Car l'ambition des écoles est bien d'accéder aux réseaux des parents. "Ils constituent un sésame si nous avons besoin d'entrer dans une entreprise qui ne fait pas partie de nos entreprises partenaires ou d'aider un étudiant qui cherche un stage spécifique pointu", argue la directrice de l'Estaca, une école spécialisée dans l'automobile.

"Les parents sont très volontaires et certains proposent spontanément des intervenants qu'ils connaissent", poursuit Alain Liault, vice-président de l'association CAP Essca. Lui-même est issu de la promotion 1976 de l'école de management angevine, patron d'une entreprise de 200 personnes, dont le directeur général est un ancien de l'Essca, et parent d'un étudiant en cinquième année. "Si je suis dirigeant aujourd’hui, je le dois en grande partie à mon école, à laquelle j'ai toujours renvoyé l’ascenseur", confie-t-il. Du pain bénit pour l'établissement.

Participer aux journées portes ouvertes

Qui mieux qu'un parent peut rassurer un autre parent et lui vanter les atouts de l'école ? Dans la plupart des établissements, les plus dynamiques sont invités à participer aux journées portes ouvertes. Là, ils jouent un véritable rôle d’ambassadeurs. "Cela permet aux parents inquiets de ne pas entendre la seule voix de l'école, explique Alain Liault. Nous sommes légitimes et les familles nous écoutent."

Les volontaires sont incités à se former auprès du service promotion. "Autrement, on se retrouve dans des situation cocasses où des parents diffusent des informations erronées ou en font trop, lâche le directeur de l'Ipag. Il est important de leur rappeler qu'on n'est pas dans une entreprise commerciale."

Les membres de l'association [des parents] sont comme des partenaires sociaux que nous rencontrons régulièrement et à qui nous exposons les problèmes.
(Guillaume Bigot - Ipag)

La contrepartie : des parents exigeants

En retour de cet investissement, les parents sont exigeants sur la qualité des services de l'école. "Nous sommes une voix supplémentaire qui oblige l'école à discuter avec nous, revendique Alain Liault, vice-président de CAP Essca. Il y a quelques années, on avait trouvé que l'accueil des candidats était moins bon à l'Essca que dans d'autres écoles. L'école a entendu nos propositions et on a retrouvé depuis une réelle ambiance de concours."
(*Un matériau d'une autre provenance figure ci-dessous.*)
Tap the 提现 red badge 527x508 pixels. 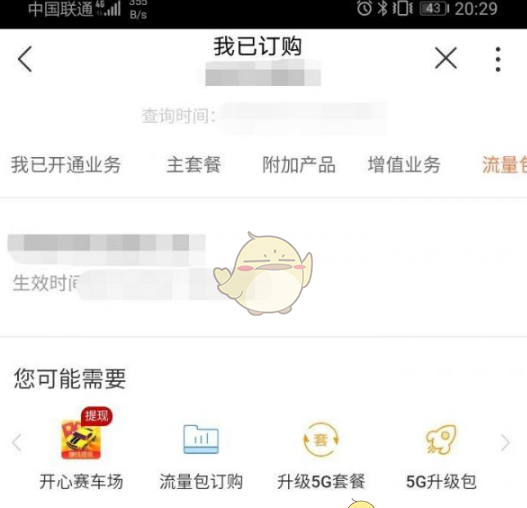tap(97, 416)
De son côté, le directeur de l'Ipag confesse que les relations entre l'école et les parents ne sont pas toujours au beau fixe : "Dire que certains parents ne montent pas au créneau pour se faire rembourser la taxe quand il y a des échecs, par exemple, ça serait mentir, mais ça fait partie de notre travail." Pour Guillaume Bigot, la présence d'une association des parents dans l'école est un moyen de neutraliser cet effet consumériste. "En impliquant les parents dans la vie de l'école, nous leur faisons comprendre qu'ils ne sont pas uniquement des clients, indique-t-il. Les membres de l'association sont comme des partenaires sociaux que nous rencontrons régulièrement et à qui nous exposons les problèmes. Ils servent de courroie de transmission."

Pour arbitrer ces échanges parfois houleux, l'Esdes a nommé un référent au service des relations entreprises, qui sert d'interlocuteur pour l'association. "Cette personne joue un rôle d'aiguillon bénéfique", apprécie Marine Triomphe, la directrice des relations extérieures. Car si tout le monde trouve son compte dans cette relation étroite, c'est à la condition de respecter certaines limites.